Noninvasive disease severity assessment in nonalcoholic fatty liver disease

Nonalcoholic fatty liver disease (NAFLD) is the most common liver disease affecting one-fourth population globally. It is also anticipated to be the major cause of liver-related morbidity and transplantation worldwide in the future decades.¹ Of note the Asia-Pacific has a tremendous burden because of the rapid Westernization of the region and the racial characteristics.^2-4 Currently, NAFLD represents a clinical field possessing several unmet needs. The major one is currently no reliable biomarker for disease severity, disease course, or outcome measurement. Therefore, a reliable and confident biomarker for the purposes deserves exploration. The effort  is no doubt more challenging than for viral hepatitis infection.

Cheng et al. presented the study results of the correlation of Mac-2 binding protein glycosylation isomer (M2BPGi) serum level with the other documented noninvasive biomarkers or panels in a single-center retrospective NAFLD database.⁵ M2BPGi has been vigorously studied as a marker for fibrosis in chronic hepatitis B virus infection, chronic hepatitis C virus infection, nonalcoholic steatohepatitis, and even hepatocellular carcinoma.^6-9 The cross-sectional study measured the serum levels of the recently-identified glycosylation isoform of Mac-2 binding protein in both NAFLD and healthy controls. The results showed that the serum levels of M2BPGi were significantly correlated with the levels of AST to platelet ratio index, fibrosis 4 score (FIB-4), and NAFLD fibrosis score, respectively. The M2BPGi levels were significantly higher in females and had an incremental increase with age in both NAFLD patients and the healthy controls. In addition, the M2BPGi level was significantly higher in those intermediate or high risk for advanced fibrosis (defined as FIB-4 level ≥ 1.45) than their low-risk counterparts (FIB-4 level < 1.45). The results thus provided a piece of work addressing the noninvasive fibrosis assessment for the complex metabolic liver disorder.

Generally, the degree of liver fibrosis is the major determinant and the significant predictor of long-term outcomes in patients with NAFLD. There is a higher risk of mortality associated with a higher stage of fibrosis in NAFLD.^{10, 11} Moreover, the risk of liver-related mortality increased on an exponential rather than linear scale with an increase in fibrosis stage.¹² Liver biopsy remains an expensive and invasive procedure associated with potential complications, sampling error, and interobserver variability. Besides imaging- and elastography-based methods, several serum-based panels have been developed for the noninvasive approach to disease severity. Recently, the easy-to-access FIB-4 method has been validated in providing an accurate prediction of liver fibrosis and liver-related events. The algorithm has been adapted by major societies as a clinically useful tool for advanced fibrosis assessment.^13-15 Nonetheless, further validation efforts across disease etiology, ethnicities, and other clinical factors are mandatory. In this direction, the current study provided a real-world validation approach for the performance of the serum biomarker in a clinical setting.

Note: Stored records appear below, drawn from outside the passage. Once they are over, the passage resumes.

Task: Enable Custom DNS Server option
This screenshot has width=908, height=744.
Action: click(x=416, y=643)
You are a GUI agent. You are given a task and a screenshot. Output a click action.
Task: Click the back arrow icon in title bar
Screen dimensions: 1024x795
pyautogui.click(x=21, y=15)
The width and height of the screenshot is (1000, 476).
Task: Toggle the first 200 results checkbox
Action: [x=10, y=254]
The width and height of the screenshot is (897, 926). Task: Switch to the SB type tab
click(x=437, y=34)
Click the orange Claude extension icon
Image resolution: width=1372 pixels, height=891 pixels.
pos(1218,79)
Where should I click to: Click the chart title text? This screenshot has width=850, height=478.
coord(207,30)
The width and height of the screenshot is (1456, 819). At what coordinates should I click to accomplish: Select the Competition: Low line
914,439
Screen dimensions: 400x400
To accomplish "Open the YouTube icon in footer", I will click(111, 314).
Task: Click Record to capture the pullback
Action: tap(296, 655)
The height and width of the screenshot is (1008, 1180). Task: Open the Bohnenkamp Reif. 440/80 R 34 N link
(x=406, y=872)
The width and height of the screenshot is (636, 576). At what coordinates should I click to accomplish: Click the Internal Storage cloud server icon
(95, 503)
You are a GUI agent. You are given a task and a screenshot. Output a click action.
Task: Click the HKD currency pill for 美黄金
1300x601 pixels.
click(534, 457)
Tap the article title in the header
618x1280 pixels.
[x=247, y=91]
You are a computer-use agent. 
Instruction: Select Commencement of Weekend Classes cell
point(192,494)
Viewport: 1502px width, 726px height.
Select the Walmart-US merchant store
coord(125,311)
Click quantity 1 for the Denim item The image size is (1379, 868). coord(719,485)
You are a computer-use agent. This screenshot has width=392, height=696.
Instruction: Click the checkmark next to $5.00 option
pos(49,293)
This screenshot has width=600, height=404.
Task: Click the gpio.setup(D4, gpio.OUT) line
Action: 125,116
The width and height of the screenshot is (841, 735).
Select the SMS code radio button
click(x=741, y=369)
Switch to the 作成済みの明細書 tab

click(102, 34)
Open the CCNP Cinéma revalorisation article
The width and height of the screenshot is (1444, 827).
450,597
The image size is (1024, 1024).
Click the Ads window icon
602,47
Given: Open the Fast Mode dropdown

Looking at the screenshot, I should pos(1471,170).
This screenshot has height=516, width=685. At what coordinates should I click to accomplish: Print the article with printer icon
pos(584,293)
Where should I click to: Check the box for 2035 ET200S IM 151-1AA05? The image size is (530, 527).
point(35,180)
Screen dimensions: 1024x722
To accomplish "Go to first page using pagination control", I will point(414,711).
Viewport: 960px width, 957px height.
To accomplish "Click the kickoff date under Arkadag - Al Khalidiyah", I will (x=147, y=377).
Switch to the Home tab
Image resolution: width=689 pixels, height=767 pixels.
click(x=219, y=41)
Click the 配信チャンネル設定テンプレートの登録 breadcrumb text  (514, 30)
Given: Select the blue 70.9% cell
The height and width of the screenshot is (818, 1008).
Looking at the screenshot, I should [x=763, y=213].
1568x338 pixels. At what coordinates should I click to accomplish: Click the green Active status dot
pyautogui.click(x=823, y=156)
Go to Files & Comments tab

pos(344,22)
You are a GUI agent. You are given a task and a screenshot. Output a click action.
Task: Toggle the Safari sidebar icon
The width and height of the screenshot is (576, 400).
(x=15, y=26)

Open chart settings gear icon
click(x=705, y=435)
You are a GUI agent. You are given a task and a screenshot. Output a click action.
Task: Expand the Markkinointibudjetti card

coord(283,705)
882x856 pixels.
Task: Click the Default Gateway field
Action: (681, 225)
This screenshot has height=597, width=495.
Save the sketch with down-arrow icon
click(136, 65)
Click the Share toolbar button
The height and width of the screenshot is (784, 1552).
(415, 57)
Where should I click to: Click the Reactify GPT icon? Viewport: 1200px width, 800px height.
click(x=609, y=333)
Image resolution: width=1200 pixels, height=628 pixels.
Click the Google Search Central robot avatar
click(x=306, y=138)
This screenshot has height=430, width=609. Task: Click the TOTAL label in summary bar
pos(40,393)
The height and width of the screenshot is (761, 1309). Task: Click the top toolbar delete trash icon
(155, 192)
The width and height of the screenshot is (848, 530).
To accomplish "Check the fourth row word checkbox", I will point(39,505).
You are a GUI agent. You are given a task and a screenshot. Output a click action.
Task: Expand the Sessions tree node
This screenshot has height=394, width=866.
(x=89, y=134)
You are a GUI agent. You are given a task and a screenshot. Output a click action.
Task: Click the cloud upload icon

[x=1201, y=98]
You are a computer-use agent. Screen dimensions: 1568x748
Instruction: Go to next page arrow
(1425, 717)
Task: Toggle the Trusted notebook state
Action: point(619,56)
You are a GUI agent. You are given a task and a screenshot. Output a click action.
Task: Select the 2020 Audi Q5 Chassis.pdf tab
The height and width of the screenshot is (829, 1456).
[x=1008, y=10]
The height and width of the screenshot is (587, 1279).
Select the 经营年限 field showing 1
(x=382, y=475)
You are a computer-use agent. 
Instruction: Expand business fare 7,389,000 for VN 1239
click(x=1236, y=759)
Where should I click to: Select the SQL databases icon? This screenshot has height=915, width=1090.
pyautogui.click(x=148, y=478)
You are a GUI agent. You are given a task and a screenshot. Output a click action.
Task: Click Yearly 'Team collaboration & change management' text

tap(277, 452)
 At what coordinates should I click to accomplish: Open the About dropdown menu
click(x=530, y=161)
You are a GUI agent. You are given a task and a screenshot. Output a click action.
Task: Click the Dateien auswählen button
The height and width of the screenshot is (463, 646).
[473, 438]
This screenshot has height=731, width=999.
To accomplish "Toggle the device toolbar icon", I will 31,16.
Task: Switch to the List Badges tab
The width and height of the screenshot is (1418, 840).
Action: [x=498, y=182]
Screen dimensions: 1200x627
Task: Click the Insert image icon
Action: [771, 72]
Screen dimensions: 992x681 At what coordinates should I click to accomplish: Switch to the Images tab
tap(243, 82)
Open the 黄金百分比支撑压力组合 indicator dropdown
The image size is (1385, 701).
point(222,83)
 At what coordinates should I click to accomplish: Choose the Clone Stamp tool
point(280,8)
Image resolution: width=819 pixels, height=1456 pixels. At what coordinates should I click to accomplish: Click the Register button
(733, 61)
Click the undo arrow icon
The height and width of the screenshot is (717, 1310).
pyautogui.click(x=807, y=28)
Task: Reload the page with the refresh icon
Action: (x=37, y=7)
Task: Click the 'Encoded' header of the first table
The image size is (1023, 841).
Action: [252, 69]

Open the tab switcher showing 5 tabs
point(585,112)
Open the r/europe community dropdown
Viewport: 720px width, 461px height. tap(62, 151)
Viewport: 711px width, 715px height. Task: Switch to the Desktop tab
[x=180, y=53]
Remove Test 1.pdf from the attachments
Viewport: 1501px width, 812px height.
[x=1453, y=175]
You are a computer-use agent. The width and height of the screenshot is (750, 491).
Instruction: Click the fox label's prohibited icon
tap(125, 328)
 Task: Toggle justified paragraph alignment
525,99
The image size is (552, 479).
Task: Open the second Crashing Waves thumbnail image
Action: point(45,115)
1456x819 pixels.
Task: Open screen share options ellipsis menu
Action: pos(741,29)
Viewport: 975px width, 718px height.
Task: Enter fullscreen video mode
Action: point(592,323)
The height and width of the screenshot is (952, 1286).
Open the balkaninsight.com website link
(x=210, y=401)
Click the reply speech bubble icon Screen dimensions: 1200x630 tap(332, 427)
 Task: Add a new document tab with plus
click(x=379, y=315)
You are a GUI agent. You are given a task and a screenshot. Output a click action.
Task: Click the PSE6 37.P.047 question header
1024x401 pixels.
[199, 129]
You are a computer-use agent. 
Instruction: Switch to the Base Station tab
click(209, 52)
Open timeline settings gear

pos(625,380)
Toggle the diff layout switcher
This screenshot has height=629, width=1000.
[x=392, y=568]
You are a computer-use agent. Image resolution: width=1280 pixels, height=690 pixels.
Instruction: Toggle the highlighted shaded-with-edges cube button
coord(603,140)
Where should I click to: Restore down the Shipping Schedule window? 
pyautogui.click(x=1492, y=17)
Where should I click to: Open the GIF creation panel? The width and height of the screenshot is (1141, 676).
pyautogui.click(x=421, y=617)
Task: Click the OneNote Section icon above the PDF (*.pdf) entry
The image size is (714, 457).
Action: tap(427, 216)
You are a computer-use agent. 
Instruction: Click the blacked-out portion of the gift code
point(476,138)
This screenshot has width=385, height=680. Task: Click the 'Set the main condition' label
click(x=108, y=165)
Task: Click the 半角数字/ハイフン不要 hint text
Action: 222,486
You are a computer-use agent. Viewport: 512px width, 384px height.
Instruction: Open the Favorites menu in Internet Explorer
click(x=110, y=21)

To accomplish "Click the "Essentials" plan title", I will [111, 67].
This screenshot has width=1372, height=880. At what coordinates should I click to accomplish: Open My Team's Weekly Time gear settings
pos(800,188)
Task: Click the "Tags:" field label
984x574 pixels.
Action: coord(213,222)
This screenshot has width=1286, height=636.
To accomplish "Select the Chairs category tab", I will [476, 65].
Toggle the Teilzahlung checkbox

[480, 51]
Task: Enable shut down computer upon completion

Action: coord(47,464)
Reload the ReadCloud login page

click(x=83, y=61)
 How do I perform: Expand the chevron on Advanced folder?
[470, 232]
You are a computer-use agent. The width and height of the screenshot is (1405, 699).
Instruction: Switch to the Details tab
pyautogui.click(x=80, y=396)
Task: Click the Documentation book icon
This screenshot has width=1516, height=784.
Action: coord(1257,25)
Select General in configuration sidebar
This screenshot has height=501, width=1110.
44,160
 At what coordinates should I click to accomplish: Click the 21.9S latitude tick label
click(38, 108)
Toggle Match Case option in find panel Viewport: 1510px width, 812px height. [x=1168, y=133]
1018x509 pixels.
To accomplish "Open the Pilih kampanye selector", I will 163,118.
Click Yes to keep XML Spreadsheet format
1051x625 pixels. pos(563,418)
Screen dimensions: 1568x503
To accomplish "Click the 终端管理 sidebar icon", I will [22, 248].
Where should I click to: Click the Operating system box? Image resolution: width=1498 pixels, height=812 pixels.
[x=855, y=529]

Some issues remain under investigation despite the achievements of the study. The transition between fibrosis stages in the disease spectrum of NAFLD remains elusive, which mainly depends on histopathological interpretation. The lack of histopathological data could partly undermine the results and clinical implications. Second, although FIB-4 is widely used to predict the presence of advanced fibrosis, it is a tool for excluding advanced fibrosis rather than diagnosis per se. The cut-off values for FIB-4 in determining different risk levels have been extensively validated in the past decade. The results of the current study could be affected by using different values. In addition, the performance of a single biomarker could be significantly increased by combination with other biomarkers.⁷ Last but not least, results from a longitudinal follow-up study, preferably with other noninvasive methods, will provide more sufficient and convincing evidence in this regard.

In conclusion, M2BPGi is a useful noninvasive biomarker for liver fibrosis assessment in NAFLD patients. Future validation of the performance for outcome prediction in a longitudinal manner will be a promising perspective.

Jee-Fu Huang: Consultant of Roche, BMS, Gilead, Merck, Sysmex, Pharmaessential, Polaris, Aligos, and Instylla. Speaker for Abbvie, BMS, Gilead, Merck, Sysmex, and Roche.